Problem description: Among the lines below, take the one holding "The height and width of the screenshot is (532, 813).", the one holding "Screen dimensions: 711x400", and all lines between them. Set them down exactly.

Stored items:
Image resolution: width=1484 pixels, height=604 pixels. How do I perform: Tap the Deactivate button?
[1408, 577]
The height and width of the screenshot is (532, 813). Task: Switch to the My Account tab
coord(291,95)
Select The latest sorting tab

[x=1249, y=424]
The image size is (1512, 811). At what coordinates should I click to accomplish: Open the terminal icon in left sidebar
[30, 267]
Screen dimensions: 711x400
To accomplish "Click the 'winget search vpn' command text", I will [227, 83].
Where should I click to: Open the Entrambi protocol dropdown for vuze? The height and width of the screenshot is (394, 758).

Exercise output:
The height and width of the screenshot is (532, 813). Task: Switch to the My Account tab
coord(291,95)
Select The latest sorting tab

[x=1249, y=424]
The image size is (1512, 811). At what coordinates should I click to accomplish: Open the terminal icon in left sidebar
[30, 267]
Screen dimensions: 711x400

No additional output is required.